"I've lost my pin. I am sick about it."
"I wouldn't be. No pin is worth being even half sick about. Buy yourself another, or better yet, Christmas is coming. Throw out a few gentle hints to your friends. Tell them you have lost your pin. They would be very stupid not to understand that it was their duty to replace it. Perhaps more than one will respond as becomes friends. You may have a half dozen pins in place of one."
"This cannot be replaced. It has belonged to our family for generations. The story is that one of the Loraines who were French, for political reasons, left his country and went to Brazil. While there, he discovered valuable mines. Selecting the finest gems, he returned to France and presented them to the king, and was immediately restored to favor. Two stones of the collection were pushed aside as not worthy so great a ruler. Tourie Loraine kept these for himself and had them made into rings. Later the rings were made into earrings. I think that was done by my great-grandfather as a gift to his bride. Grandmother had twin daughters. Earrings were no longer in style and so the stones were made into brooches and set about with her hair. Each little girl was given one. My mother gave hers to me. The other which belonged to Aunt Harriet disappeared years ago."
Erma laughed with delight. She loved romance either in real life or between the pages of a book.
"How perfectly lovely to have such glorious things happen in one's family! Nothing like that ever happened in our family. My people did nothing more exciting than write charters and fight Indians. I think we were very commonplace. It is the French people who have the romantic blood. Tell me some more, Helen. You have no idea how interesting this is."
"There is little more to tell. After the stones had been in our family for several generations, it was discovered by the merest accident, that they were yellow diamonds and very valuable, on account of their size and purity. They were not really yellow, you know, but sometimes reflected a peculiar yellow light. We were sorry that we knew the value of them."
"Sorry! I should think you would have been delighted. I can imagine nothing to be sorry for in finding that what you thought was a pretty little stone, was really worth a great deal of money."
"Because if it had been worthless, someone would never have been tempted as she was. My Aunt Harriet on one of her visits South years before, had found a little colored girl who was mistreated. She brought her North and gave her a home. She fed and clothed her and trained her to be an excellent servant. When she was able to work, Aunt Harriet paid her wages. She learned the value of Aunt Harriet's pins and rings. She disappeared and the jewels with her.
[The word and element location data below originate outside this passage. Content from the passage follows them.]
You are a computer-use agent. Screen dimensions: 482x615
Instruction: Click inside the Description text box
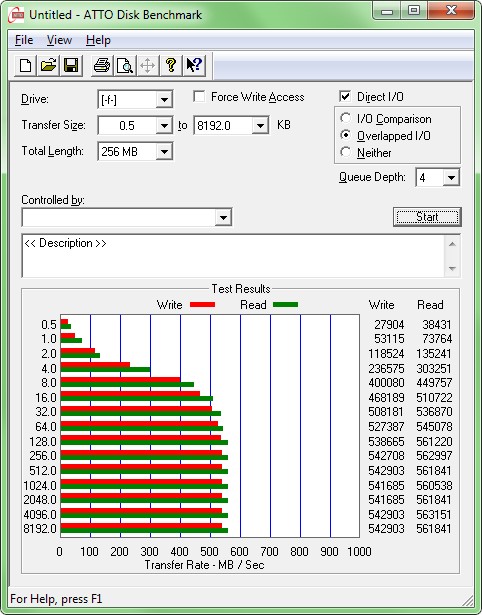coord(234,256)
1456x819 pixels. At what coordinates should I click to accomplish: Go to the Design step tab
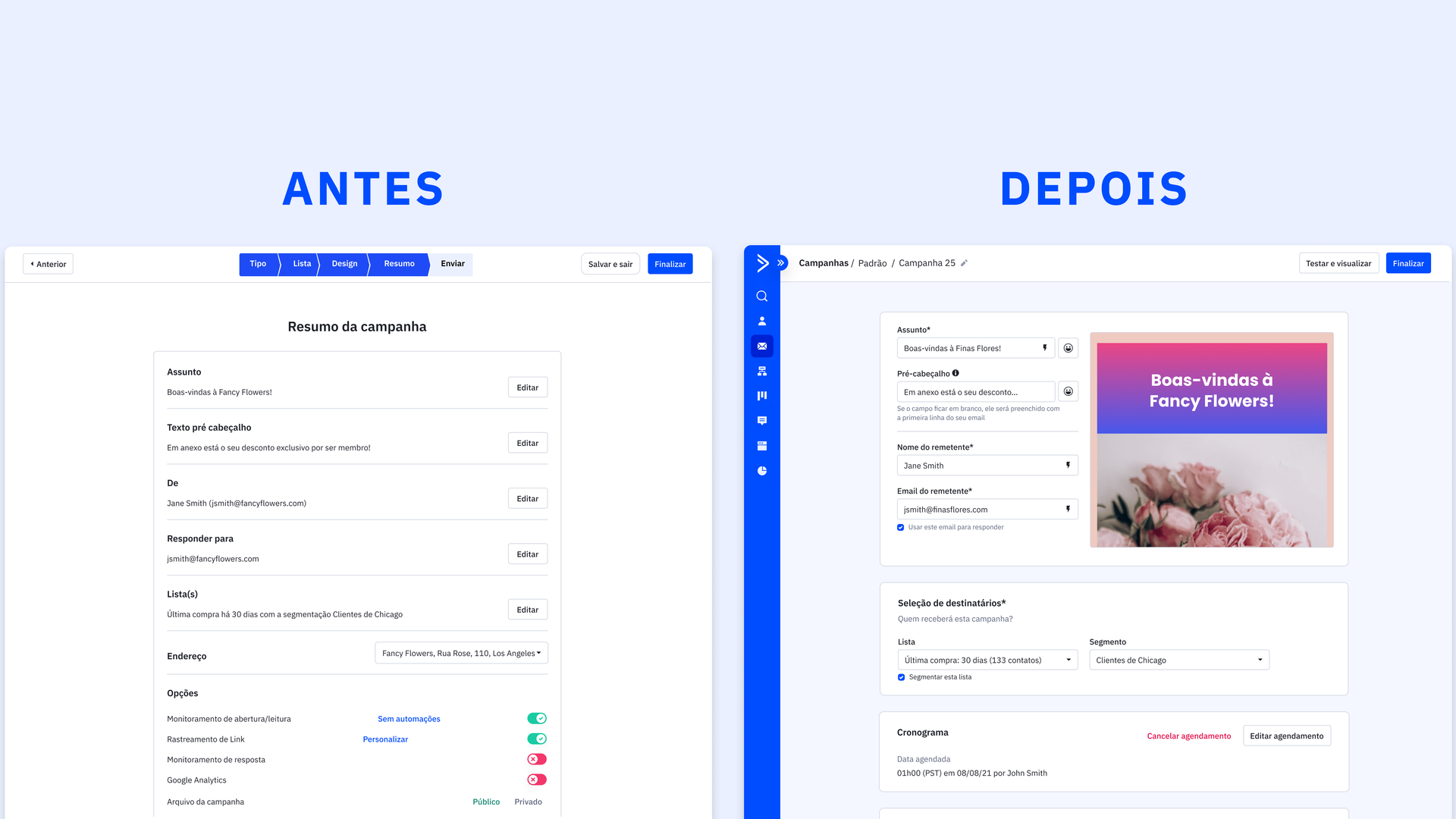[x=344, y=264]
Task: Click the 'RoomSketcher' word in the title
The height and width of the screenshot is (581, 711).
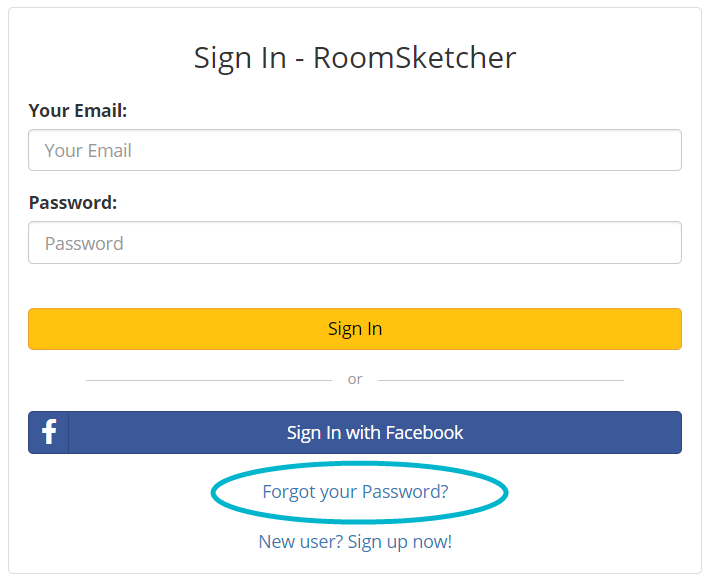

There were a whole lot of complications which I cannot go into detail about. But it changed Aunt Harriet's whole life. I remember Rosa so well. She was a beautiful girl. She did not look like a colored woman. She was scarcely darker than I am, and she had the most beautiful eyes and hands."
"And nothing has been heard of her?" Erma was eager to know. She could have sat there all day to listen and would have forgone both meals and lessons.
"Nothing. It was surely strange how such a thing could have happened and not be found sometime. It is not an easy matter for a woman to disappear and all traces of her be lost."